Analysis of Factors Affecting Disease Progress and Mortality in Patients with Chronic Renal Disease


bayram s., Suleymanlar G., DUYAN M., bora f.

Akdeniz Tıp Dergisi, cilt.10, sa.2, ss.205-215, 2024 (Hakemli Dergi) identifier

  • Yayın Türü: Makale / Tam Makale
  • Cilt numarası: 10 Sayı: 2
  • Basım Tarihi: 2024
  • Doi Numarası: 10.53394/akd.1170246
  • Dergi Adı: Akdeniz Tıp Dergisi
  • Derginin Tarandığı İndeksler: TR DİZİN (ULAKBİM)
  • Sayfa Sayıları: ss.205-215
  • Akdeniz Üniversitesi Adresli: Evet

Özet

Objective: To investigate the variables influencing disease progression and death in chronic renal disease patients (CKD). Material and Methods: The design of this retrospective cohort study was conducted on patients who were referred to the Nephrology Outpatient Clinic with a Glomerular Filtration Rate (GFR) <60 ml/min/1.73 m² in the emergency department and other outpatient clinics of a tertiary hospital between 2009 and 2016. A GFR decline rate of ≥5 ml/min/year was defined as “rapidly progressive” CKD and <5 ml/min/year as “slowly progressive” CKD. The endpoints were renal replacement therapy admission and death.
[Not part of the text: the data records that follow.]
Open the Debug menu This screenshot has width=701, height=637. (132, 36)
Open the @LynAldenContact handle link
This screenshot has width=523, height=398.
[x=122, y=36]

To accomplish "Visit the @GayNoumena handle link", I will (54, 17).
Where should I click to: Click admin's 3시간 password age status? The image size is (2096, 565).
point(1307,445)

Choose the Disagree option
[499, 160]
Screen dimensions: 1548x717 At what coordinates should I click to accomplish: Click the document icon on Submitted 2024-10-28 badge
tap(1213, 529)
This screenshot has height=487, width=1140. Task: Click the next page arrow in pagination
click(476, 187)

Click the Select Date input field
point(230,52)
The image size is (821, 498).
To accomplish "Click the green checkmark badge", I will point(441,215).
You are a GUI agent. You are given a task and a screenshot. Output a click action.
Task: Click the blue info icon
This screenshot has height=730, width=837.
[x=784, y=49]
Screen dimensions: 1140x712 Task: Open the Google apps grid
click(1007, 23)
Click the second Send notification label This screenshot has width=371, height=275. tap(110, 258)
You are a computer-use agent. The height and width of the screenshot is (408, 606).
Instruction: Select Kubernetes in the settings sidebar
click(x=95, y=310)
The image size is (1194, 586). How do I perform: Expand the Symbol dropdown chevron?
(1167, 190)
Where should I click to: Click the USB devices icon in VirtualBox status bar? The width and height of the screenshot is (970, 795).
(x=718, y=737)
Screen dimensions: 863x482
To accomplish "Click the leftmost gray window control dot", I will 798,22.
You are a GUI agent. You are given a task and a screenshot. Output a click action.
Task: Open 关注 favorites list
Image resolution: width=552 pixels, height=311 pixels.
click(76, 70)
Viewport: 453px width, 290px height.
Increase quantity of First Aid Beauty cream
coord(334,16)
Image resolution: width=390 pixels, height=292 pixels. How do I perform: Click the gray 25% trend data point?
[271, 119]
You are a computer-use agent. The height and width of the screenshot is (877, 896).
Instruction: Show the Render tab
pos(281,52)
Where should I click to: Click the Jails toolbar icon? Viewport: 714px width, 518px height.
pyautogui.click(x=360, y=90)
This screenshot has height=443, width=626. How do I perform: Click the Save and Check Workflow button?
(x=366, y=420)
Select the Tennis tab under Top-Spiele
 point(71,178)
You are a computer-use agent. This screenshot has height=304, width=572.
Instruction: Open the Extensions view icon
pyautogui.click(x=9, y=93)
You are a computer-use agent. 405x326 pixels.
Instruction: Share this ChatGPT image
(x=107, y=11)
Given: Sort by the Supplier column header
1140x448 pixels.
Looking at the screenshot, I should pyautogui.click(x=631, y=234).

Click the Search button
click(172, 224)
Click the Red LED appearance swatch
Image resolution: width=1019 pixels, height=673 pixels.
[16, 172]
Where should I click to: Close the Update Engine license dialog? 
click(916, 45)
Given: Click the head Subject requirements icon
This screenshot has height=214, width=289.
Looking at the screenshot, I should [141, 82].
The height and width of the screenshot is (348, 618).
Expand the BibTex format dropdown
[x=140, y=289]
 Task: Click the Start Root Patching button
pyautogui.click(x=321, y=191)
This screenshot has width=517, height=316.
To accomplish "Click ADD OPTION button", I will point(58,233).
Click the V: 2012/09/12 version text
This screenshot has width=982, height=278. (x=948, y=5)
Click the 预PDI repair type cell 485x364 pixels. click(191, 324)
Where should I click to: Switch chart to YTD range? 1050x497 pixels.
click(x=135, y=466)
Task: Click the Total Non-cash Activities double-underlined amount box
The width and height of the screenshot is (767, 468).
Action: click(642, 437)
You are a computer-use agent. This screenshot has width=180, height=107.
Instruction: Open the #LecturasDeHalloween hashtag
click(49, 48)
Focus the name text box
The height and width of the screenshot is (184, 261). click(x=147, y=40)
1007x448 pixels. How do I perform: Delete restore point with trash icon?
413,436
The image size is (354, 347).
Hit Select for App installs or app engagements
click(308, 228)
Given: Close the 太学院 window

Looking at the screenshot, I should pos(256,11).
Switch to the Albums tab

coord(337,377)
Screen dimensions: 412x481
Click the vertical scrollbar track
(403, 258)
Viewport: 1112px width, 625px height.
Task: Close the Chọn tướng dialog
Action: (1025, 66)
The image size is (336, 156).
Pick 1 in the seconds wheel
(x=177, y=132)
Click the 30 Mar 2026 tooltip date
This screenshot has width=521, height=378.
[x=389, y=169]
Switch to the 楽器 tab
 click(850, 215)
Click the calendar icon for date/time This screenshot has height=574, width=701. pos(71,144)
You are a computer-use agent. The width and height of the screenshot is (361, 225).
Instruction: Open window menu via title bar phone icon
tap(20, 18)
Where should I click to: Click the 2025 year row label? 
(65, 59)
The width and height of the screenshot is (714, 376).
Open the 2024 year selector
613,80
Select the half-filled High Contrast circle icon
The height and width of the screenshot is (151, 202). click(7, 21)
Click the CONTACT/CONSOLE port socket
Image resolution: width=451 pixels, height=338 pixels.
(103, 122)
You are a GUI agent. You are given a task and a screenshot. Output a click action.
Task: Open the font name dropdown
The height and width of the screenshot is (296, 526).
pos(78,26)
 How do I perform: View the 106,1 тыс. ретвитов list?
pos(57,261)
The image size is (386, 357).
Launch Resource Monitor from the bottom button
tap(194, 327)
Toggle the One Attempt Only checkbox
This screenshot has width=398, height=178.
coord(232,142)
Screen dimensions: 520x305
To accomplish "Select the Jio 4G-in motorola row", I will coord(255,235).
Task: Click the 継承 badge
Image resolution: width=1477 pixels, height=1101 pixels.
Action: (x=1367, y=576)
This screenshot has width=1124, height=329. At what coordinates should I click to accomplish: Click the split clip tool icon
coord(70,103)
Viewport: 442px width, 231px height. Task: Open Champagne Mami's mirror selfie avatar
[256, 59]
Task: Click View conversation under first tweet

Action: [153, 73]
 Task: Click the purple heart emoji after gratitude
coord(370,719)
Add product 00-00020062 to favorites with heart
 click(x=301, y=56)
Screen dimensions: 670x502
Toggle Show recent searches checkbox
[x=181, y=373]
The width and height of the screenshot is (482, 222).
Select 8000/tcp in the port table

Results: The research comprised 737 patients, with 464 (63%) of them being men. The average duration of follow-up was 16.87 ± 18.55 months. Using the renin-angiotensin- aldosterone system (RAAS) blockers and hyperphosphatemia increased the rate of progression of renal disease. The presence of coronary artery disease and high proteinuria levels increased the hazard of renal replacement therapy (RRT) initiation, whereas statin and vitamin D use decreased this risk. Furthermore, the presence of heart failure, hyperphosphatemia, and anemia raised the risk of death but using RAAS blockers, vitamin D, and high albumin levels lowered the risk of mortality. Conclusion: CKD is a chronic illness with a significant morbidity and death rate. Recognizing and treating the factors that cause the progression of this disease will improve patient survival.